◆ **Exercise goal**
Put each line of the records below into a Markdown table with the columns "Row" and "Line," numbering the rows and skipping blank lines. Leave the pictures out of your answer.

(Stored data)
+-------+
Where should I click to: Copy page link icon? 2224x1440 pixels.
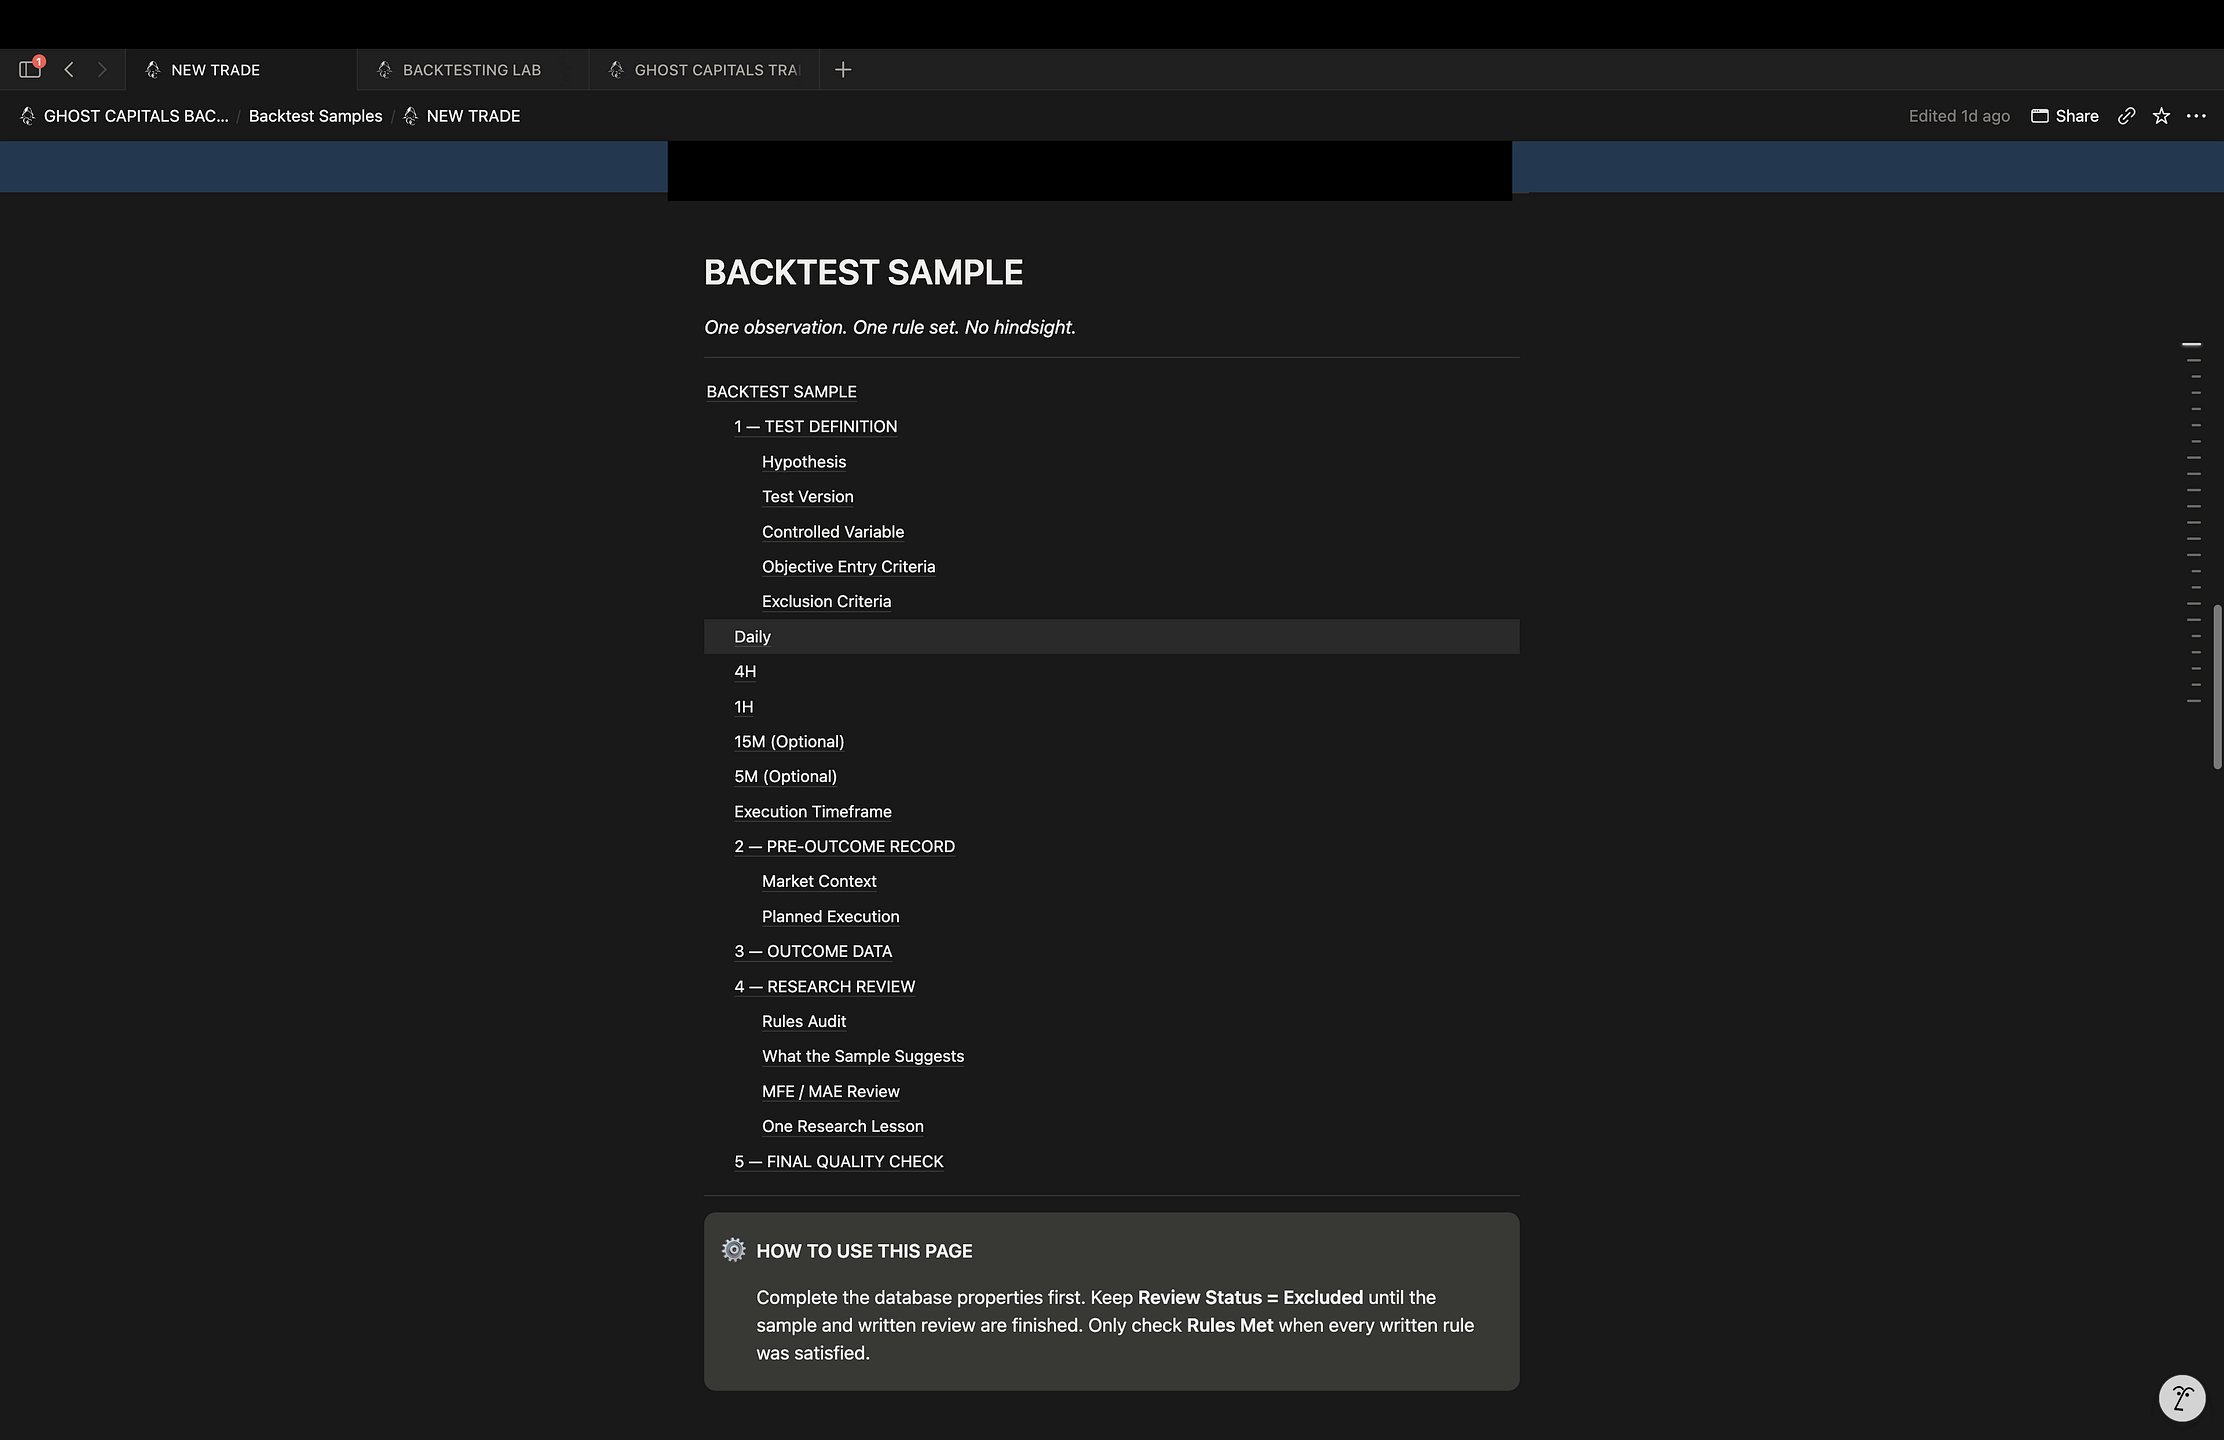pyautogui.click(x=2127, y=116)
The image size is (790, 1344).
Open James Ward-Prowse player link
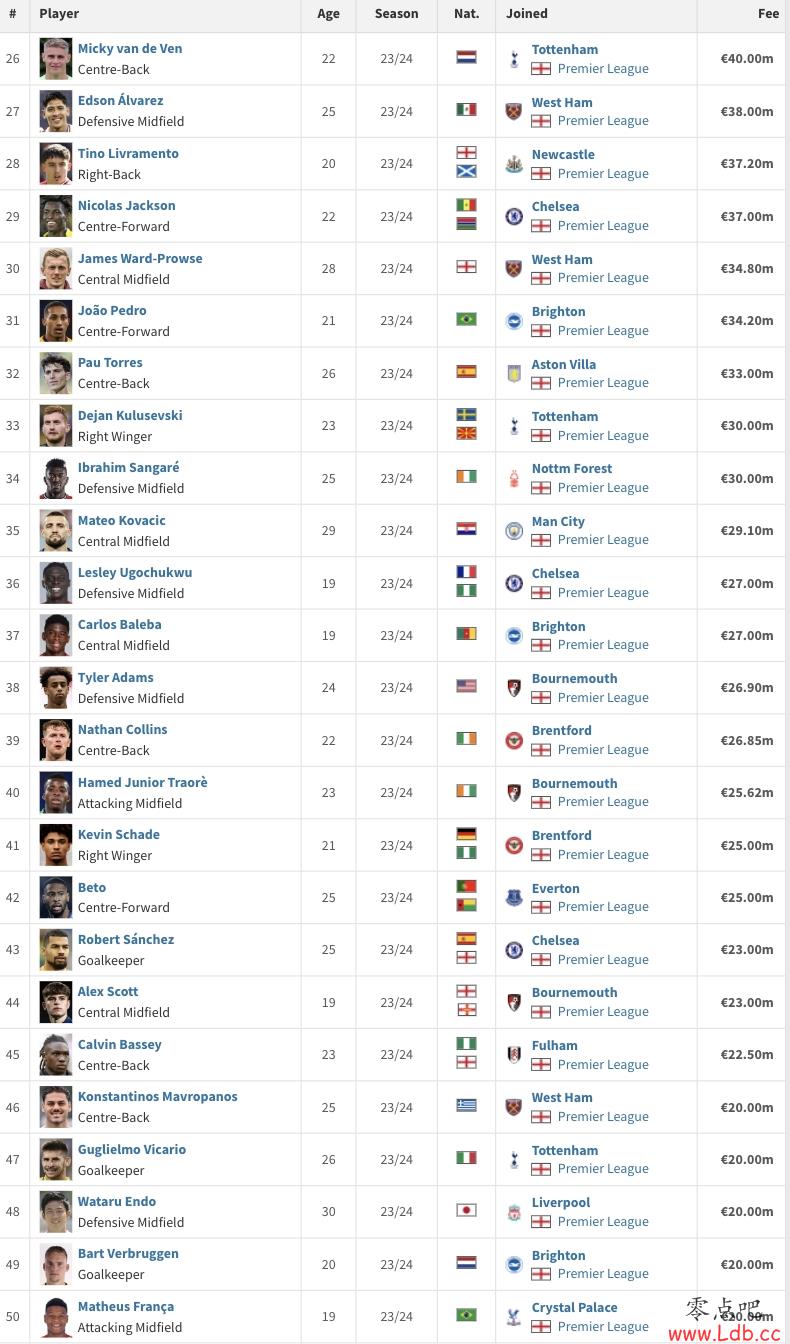pos(140,258)
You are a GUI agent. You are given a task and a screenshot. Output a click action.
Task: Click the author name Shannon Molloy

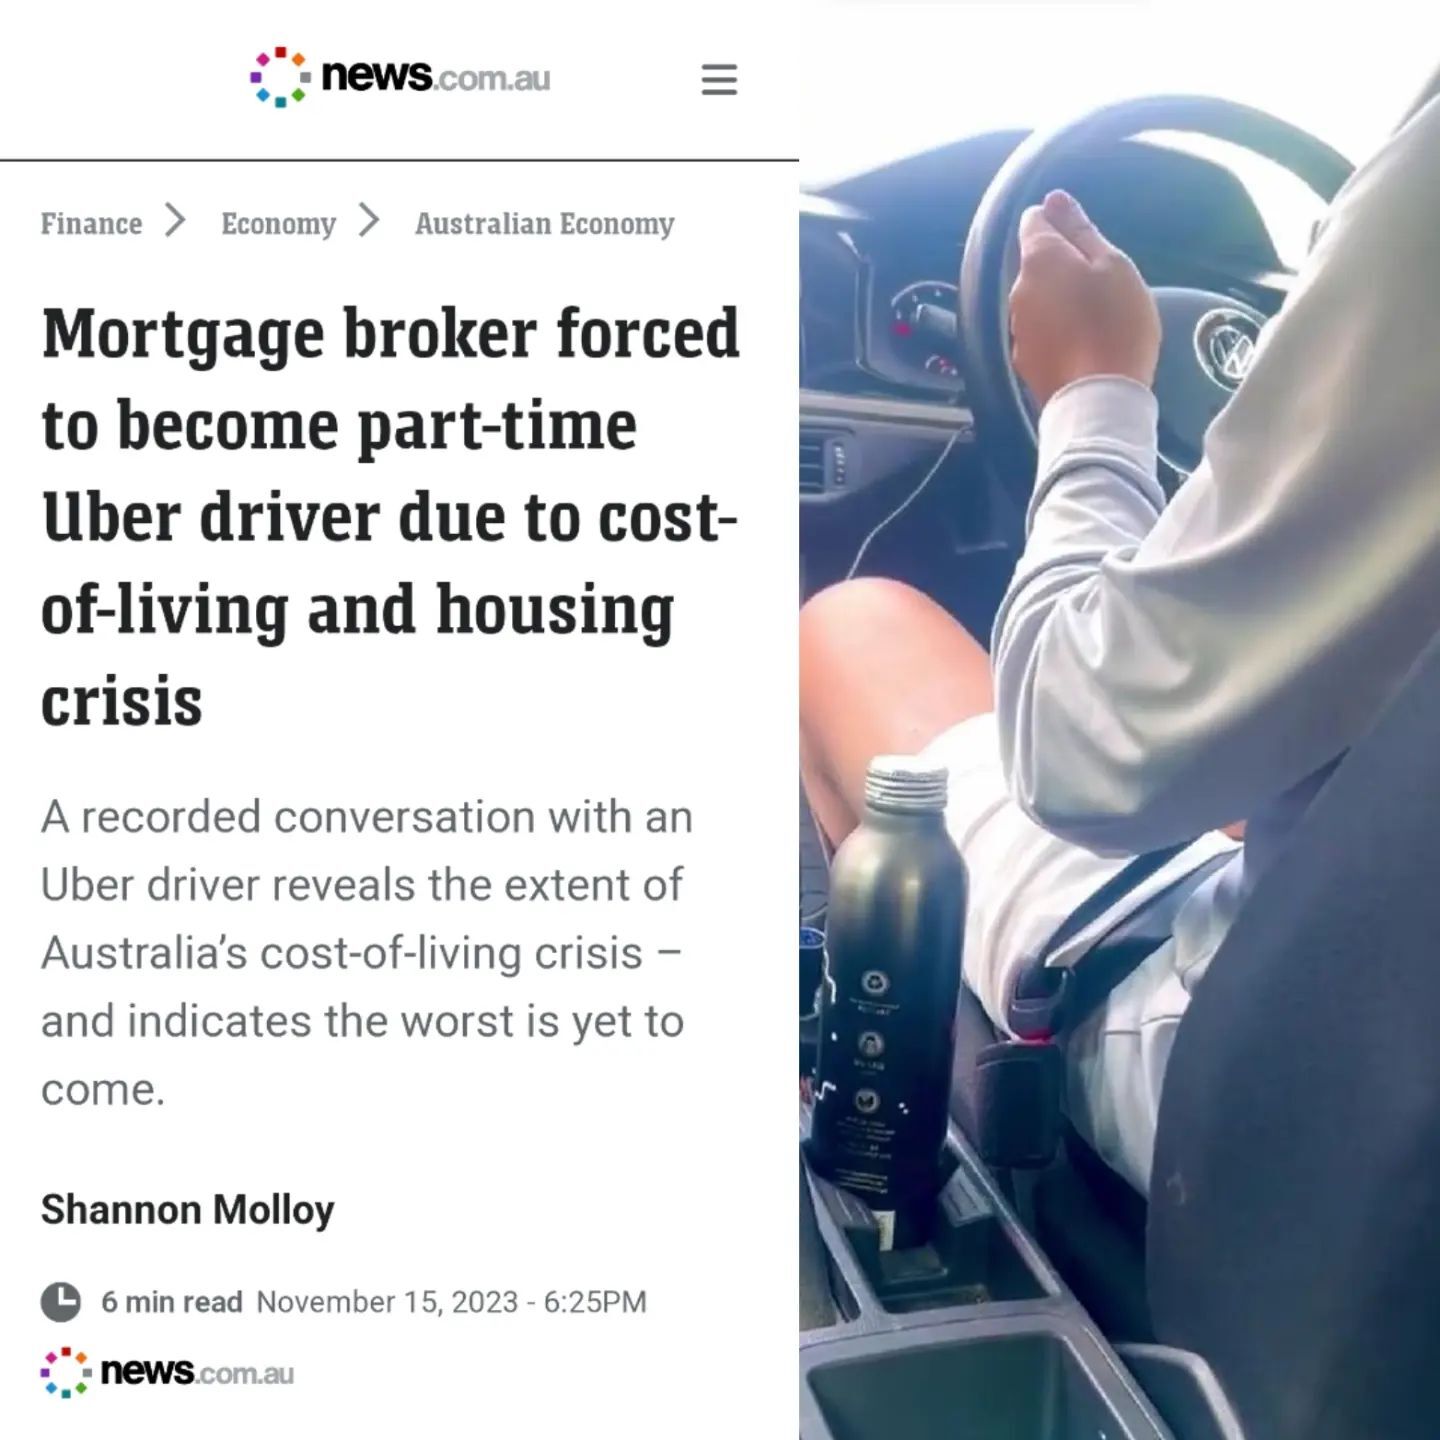tap(188, 1210)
+-------+
◆ **Answer to the problem**
| Row | Line |
|---|---|
| 1 | Where should I click to: Copy page link icon? 2224x1440 pixels. |
| 2 | pyautogui.click(x=2127, y=116) |
| 3 | The image size is (790, 1344). |
| 4 | Open James Ward-Prowse player link |
| 5 | pos(140,258) |
| 6 | You are a GUI agent. You are given a task and a screenshot. Output a click action. |
| 7 | Task: Click the author name Shannon Molloy |
| 8 | tap(188, 1210) |